Aim
Please rewrite the stretch of records from the line containing "Screen dimensions: 738x658" through the line containing "coord(245,200)", replacing "Tools" with "View" and changing nothing else. Leave the pictures out of your answer.
:: Data section
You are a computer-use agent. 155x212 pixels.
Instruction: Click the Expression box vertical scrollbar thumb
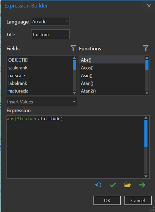pos(146,133)
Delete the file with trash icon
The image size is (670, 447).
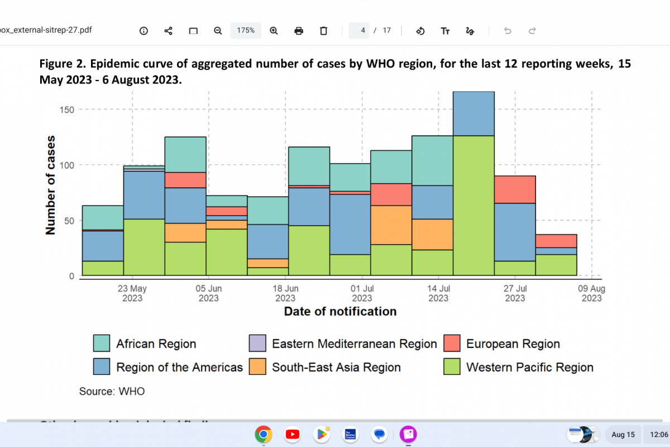click(323, 31)
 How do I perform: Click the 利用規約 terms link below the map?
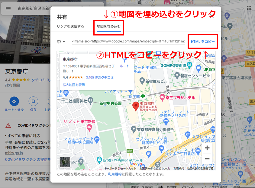pos(115,174)
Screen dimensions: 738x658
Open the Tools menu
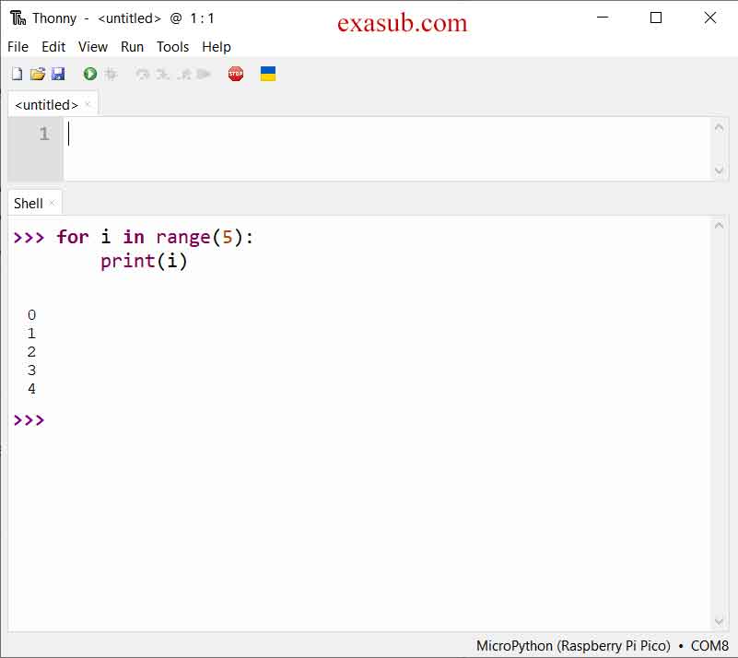coord(172,47)
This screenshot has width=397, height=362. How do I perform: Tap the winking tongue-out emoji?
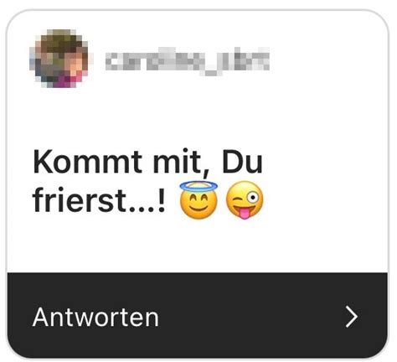coord(245,200)
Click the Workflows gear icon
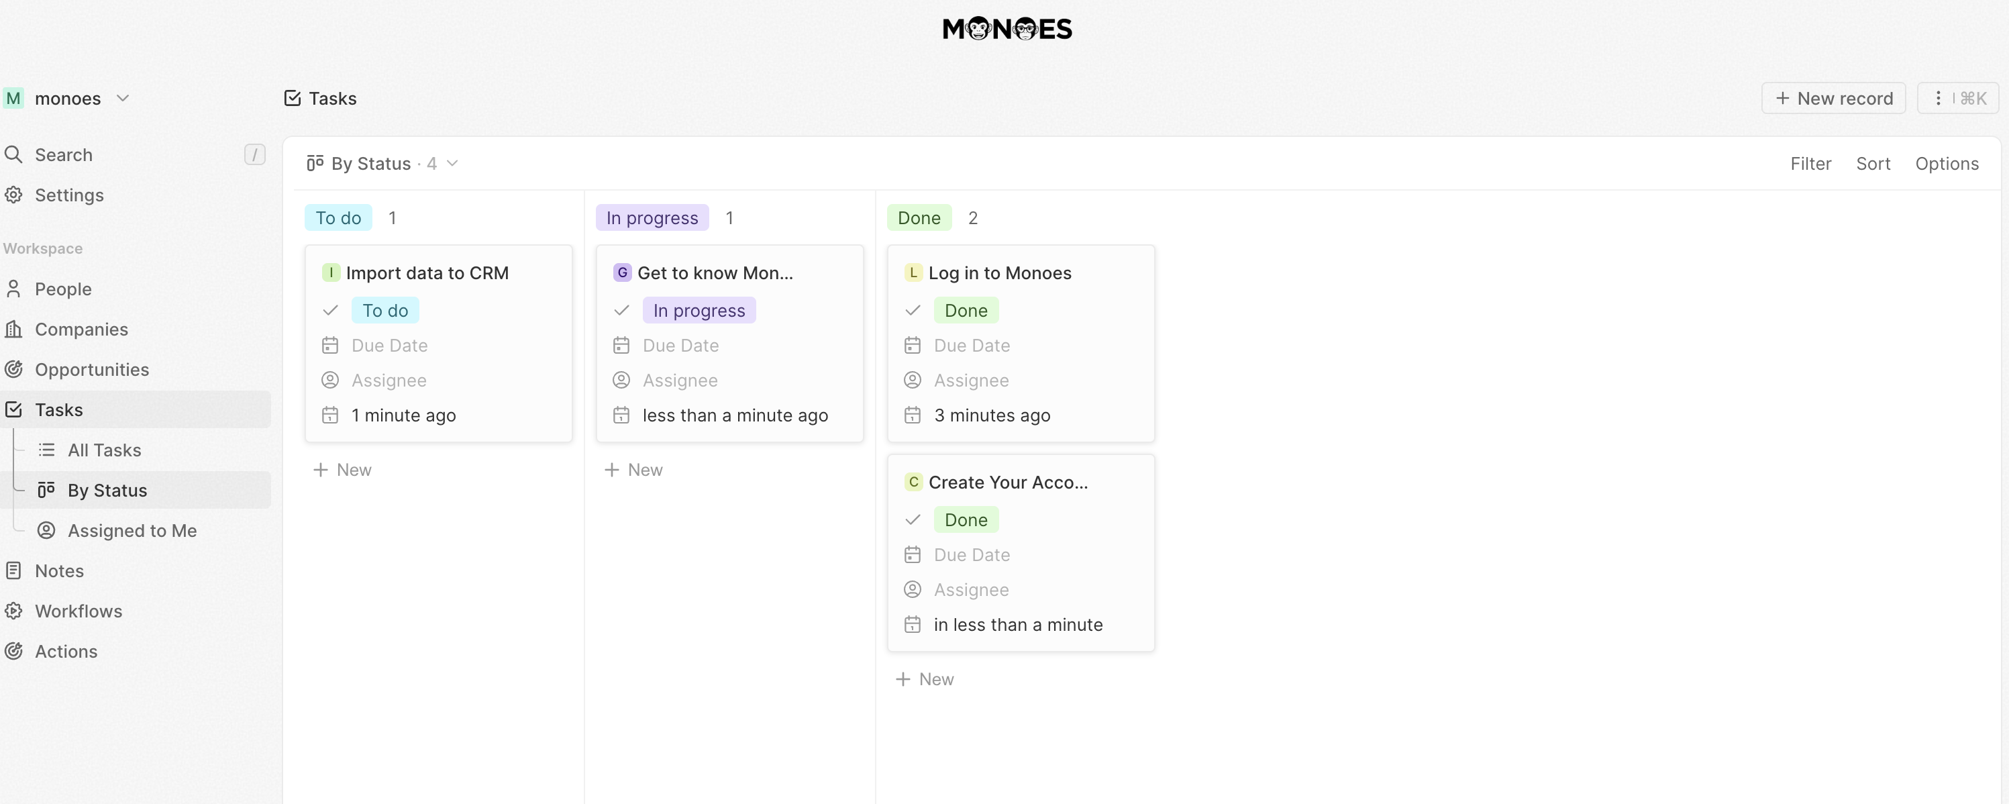2009x804 pixels. 13,611
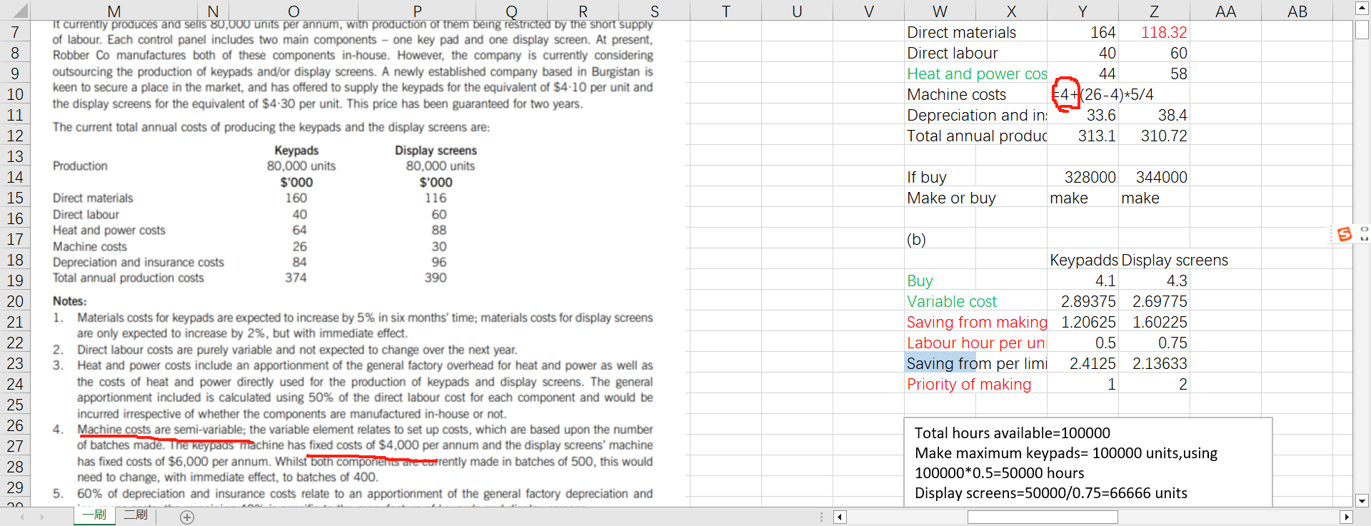Click next sheet navigation arrow
1371x526 pixels.
click(42, 517)
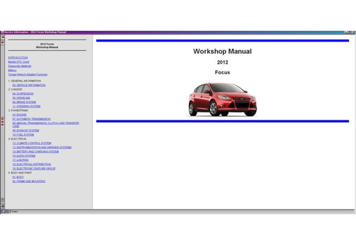Screen dimensions: 356x245
Task: Open Torque Wrench Adapter Formulas
Action: pos(27,75)
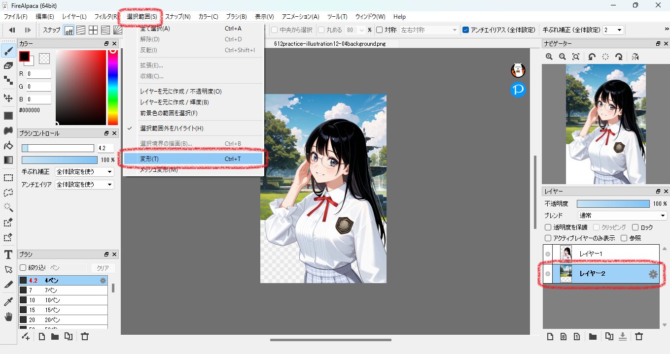Select the Bucket fill tool
This screenshot has width=670, height=354.
[8, 145]
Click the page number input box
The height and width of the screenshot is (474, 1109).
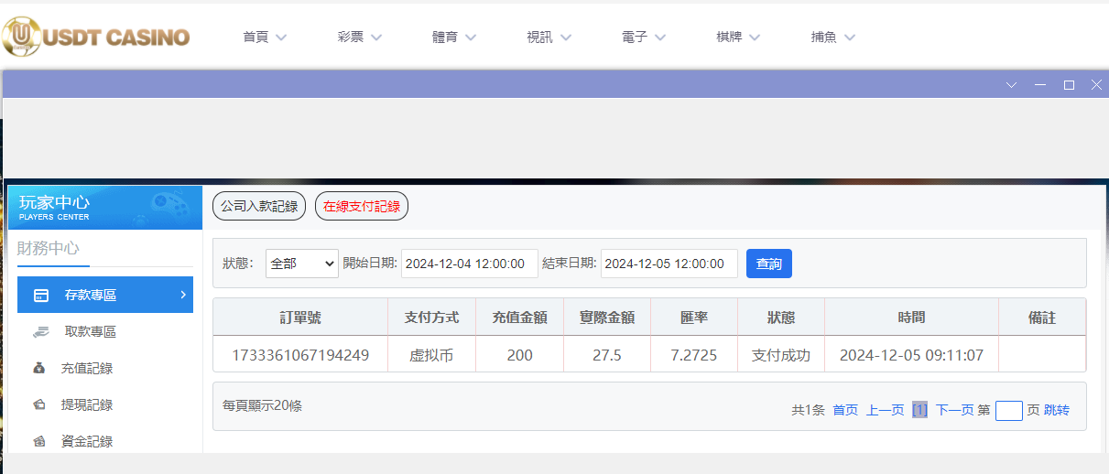click(x=1008, y=410)
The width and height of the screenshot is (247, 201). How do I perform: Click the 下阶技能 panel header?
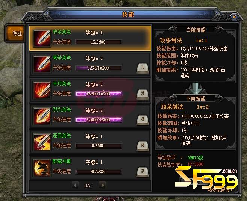[196, 98]
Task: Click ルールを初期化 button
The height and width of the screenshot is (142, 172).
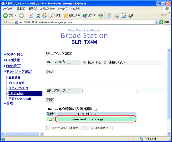Action: tap(99, 128)
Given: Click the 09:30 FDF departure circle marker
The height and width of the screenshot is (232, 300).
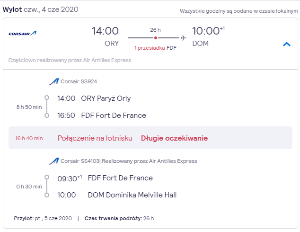Looking at the screenshot, I should (x=47, y=177).
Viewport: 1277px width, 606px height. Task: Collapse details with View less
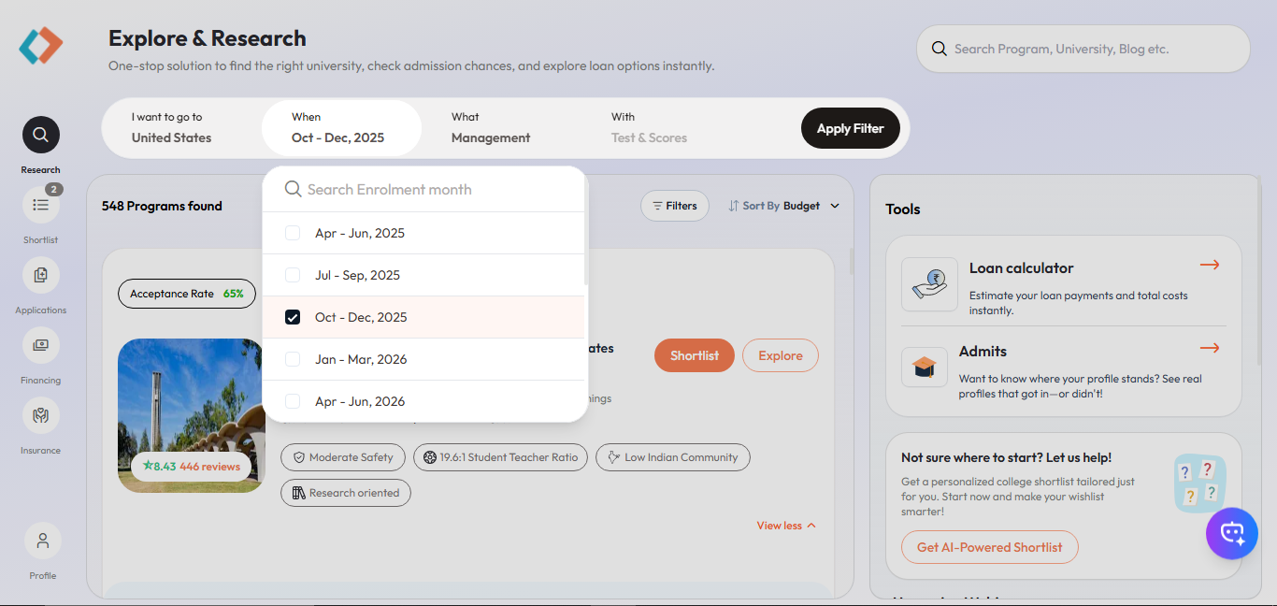(786, 526)
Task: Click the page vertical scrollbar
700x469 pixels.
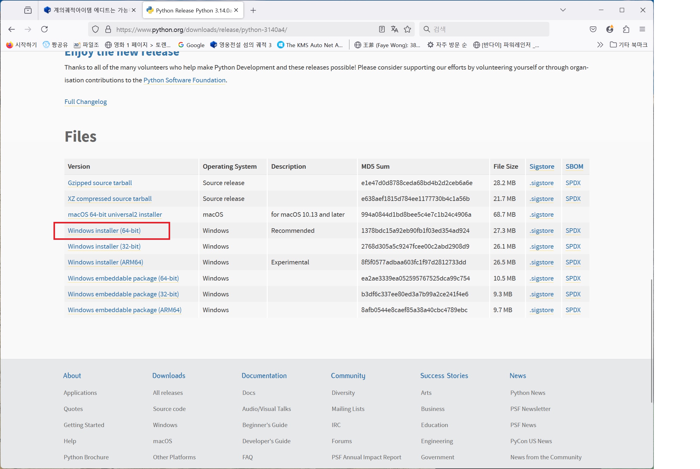Action: pos(651,340)
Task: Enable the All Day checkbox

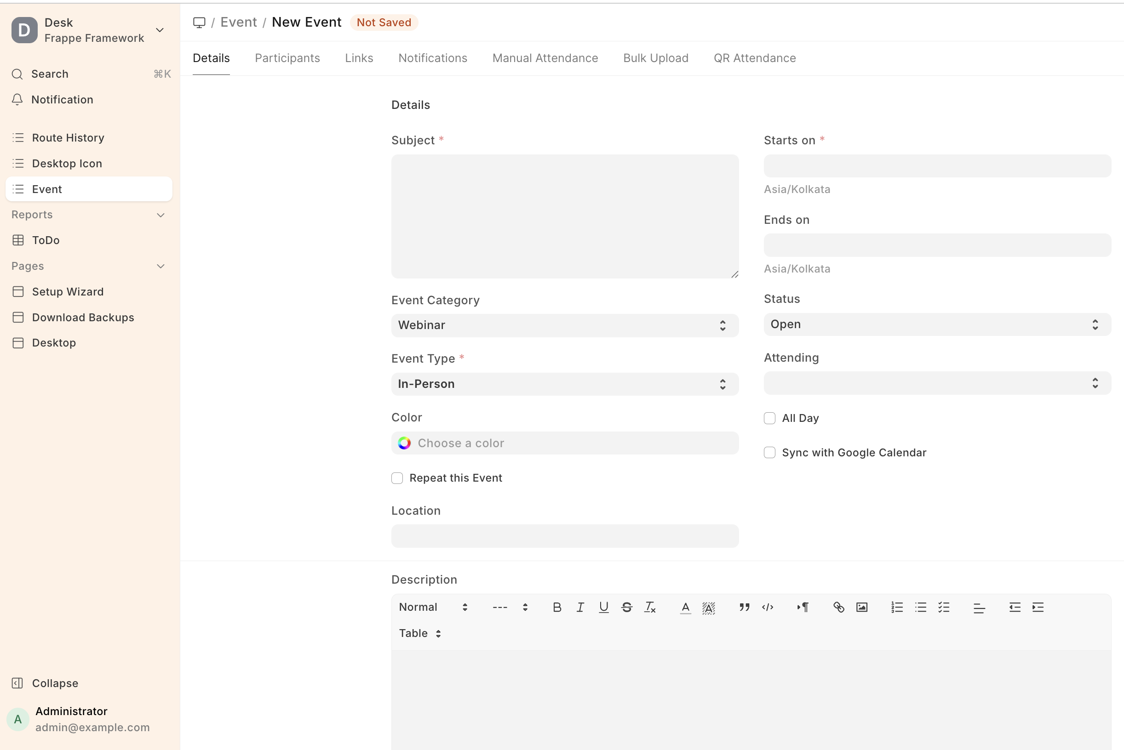Action: tap(769, 418)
::::
Final result
Screen dimensions: 738x658
Open the View menu
coord(172,47)
This screenshot has width=397, height=362. How do I perform: Tap the winking tongue-out emoji?
coord(245,200)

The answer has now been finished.